● **Problem statement**
Would you please return the data below verbatim, without its pictures?

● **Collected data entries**
╔══
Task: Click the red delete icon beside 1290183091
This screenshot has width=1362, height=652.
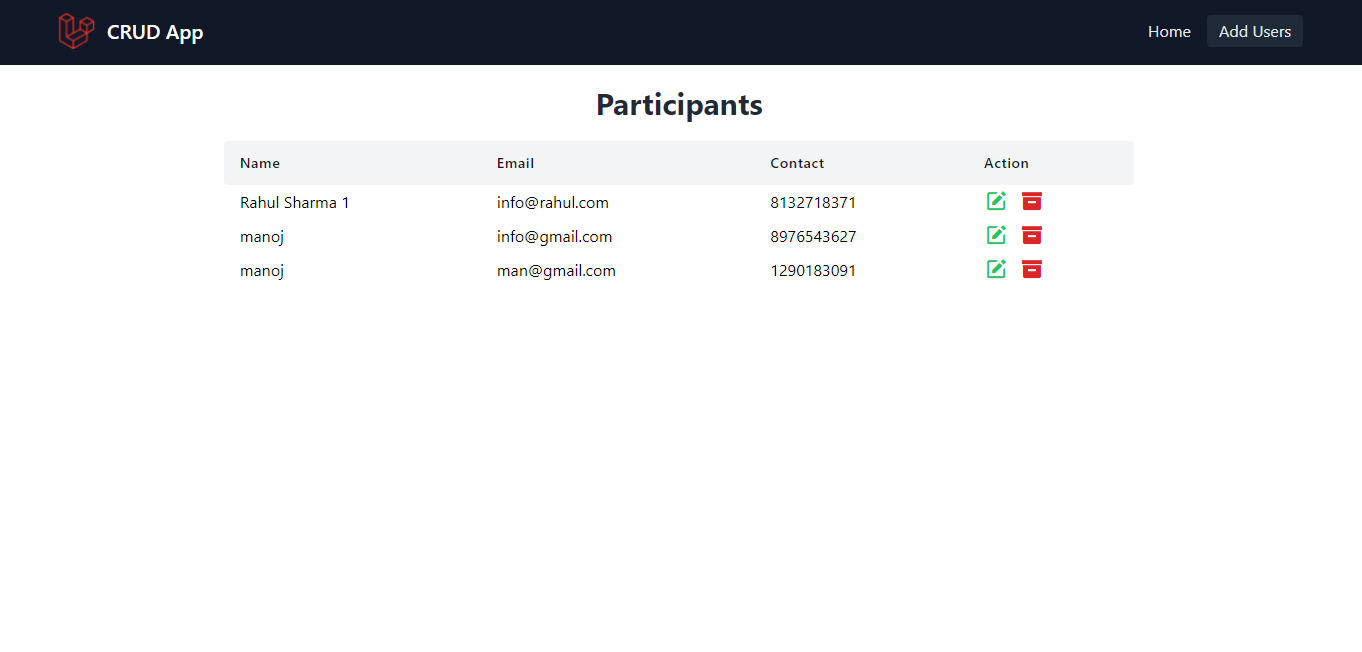Action: pyautogui.click(x=1032, y=269)
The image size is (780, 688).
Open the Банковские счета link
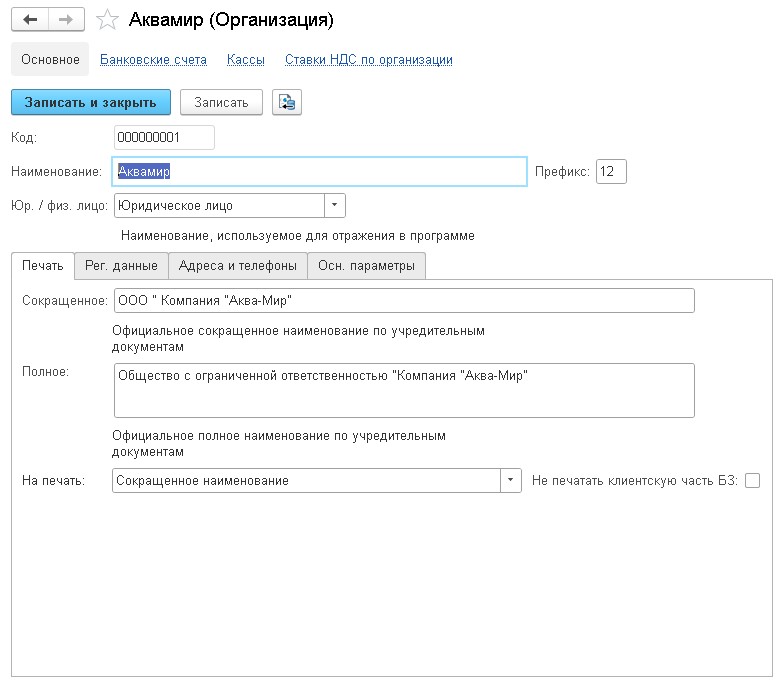click(x=153, y=60)
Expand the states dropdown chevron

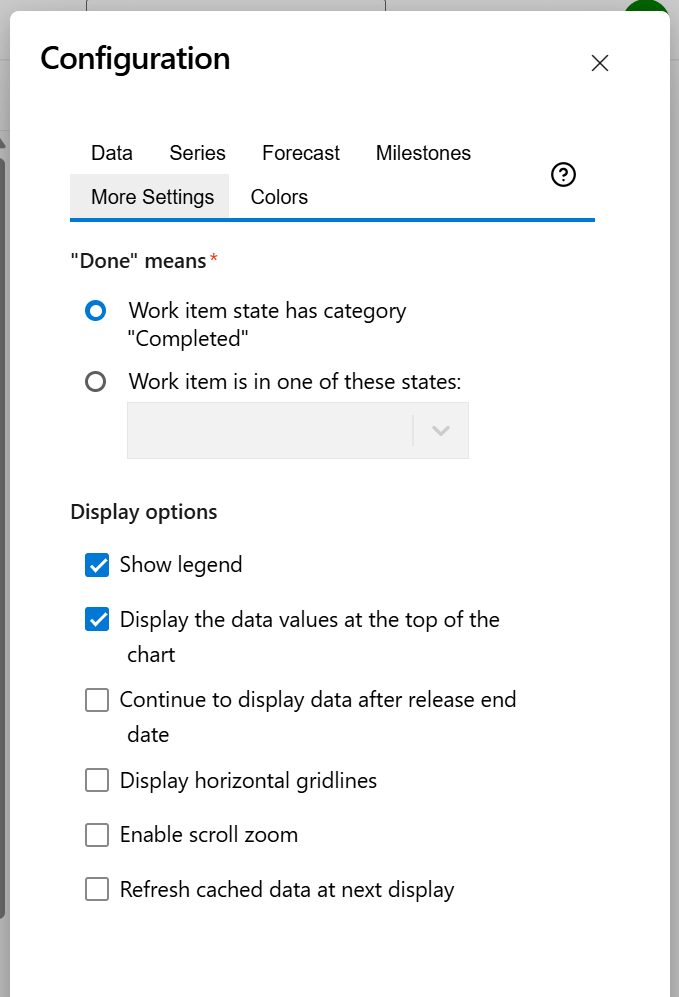440,429
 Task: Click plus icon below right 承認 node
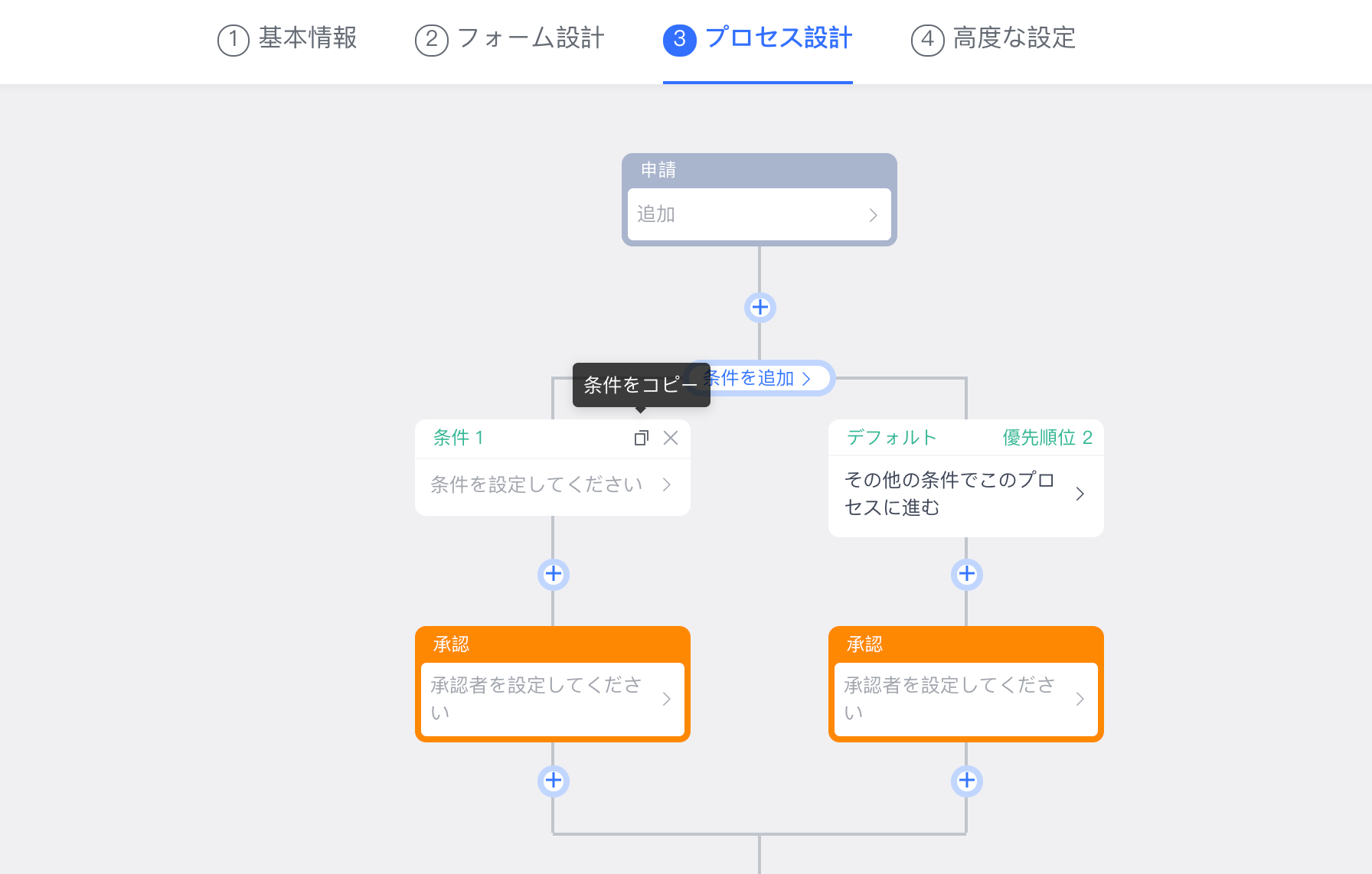click(x=966, y=781)
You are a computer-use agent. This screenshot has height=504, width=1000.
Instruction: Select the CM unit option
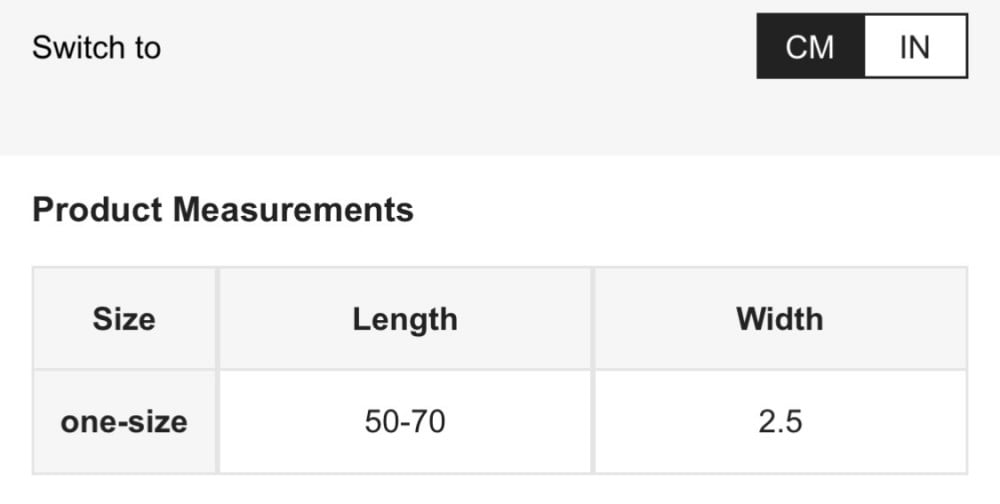coord(810,46)
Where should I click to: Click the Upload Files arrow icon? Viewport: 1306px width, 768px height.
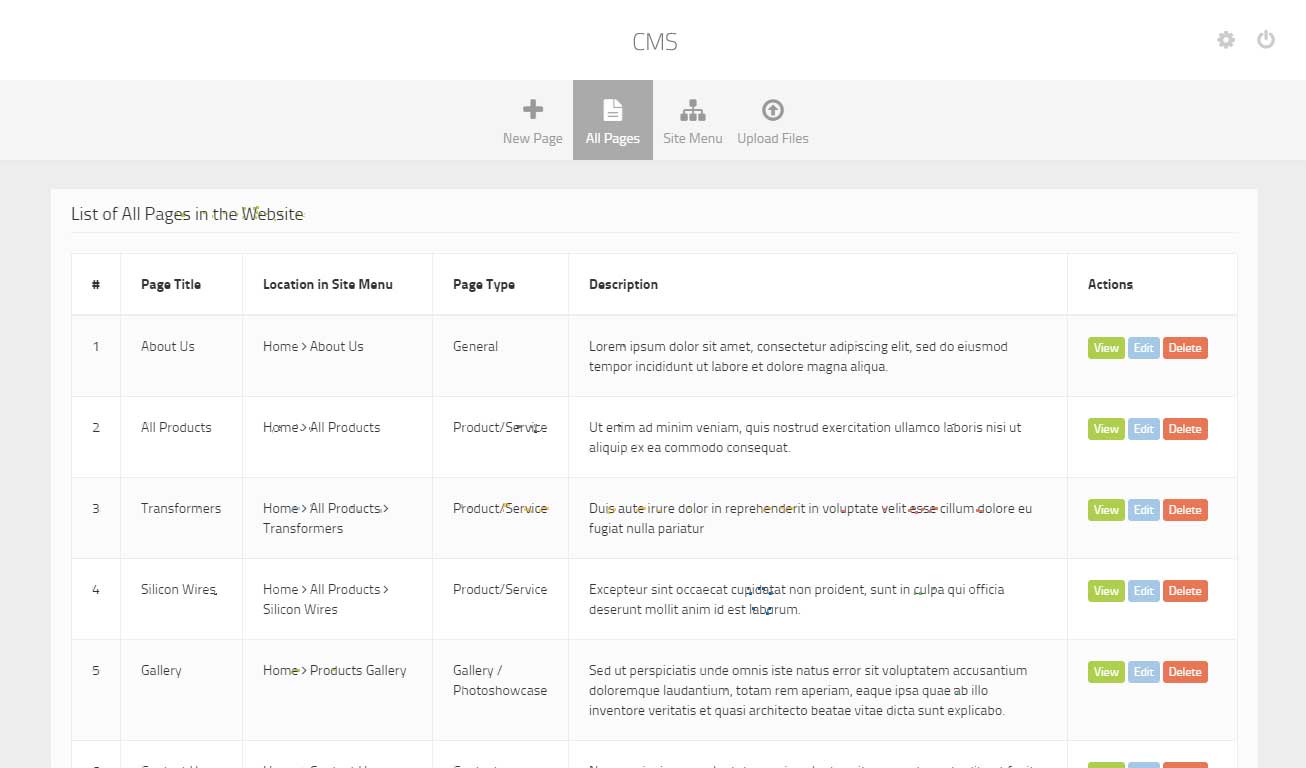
╚══
● **Written answer**
Task: Click the red delete icon beside 1290183091
This screenshot has width=1362, height=652.
Action: pyautogui.click(x=1032, y=269)
The image size is (780, 688).
Open the Банковские счета link
click(x=153, y=60)
Expand the states dropdown chevron

440,429
 Task: Click plus icon below right 承認 node
click(x=966, y=781)
You are a computer-use agent. This screenshot has height=504, width=1000.
Instruction: Select the CM unit option
coord(810,46)
Where should I click to: Click the Upload Files arrow icon? Viewport: 1306px width, 768px height.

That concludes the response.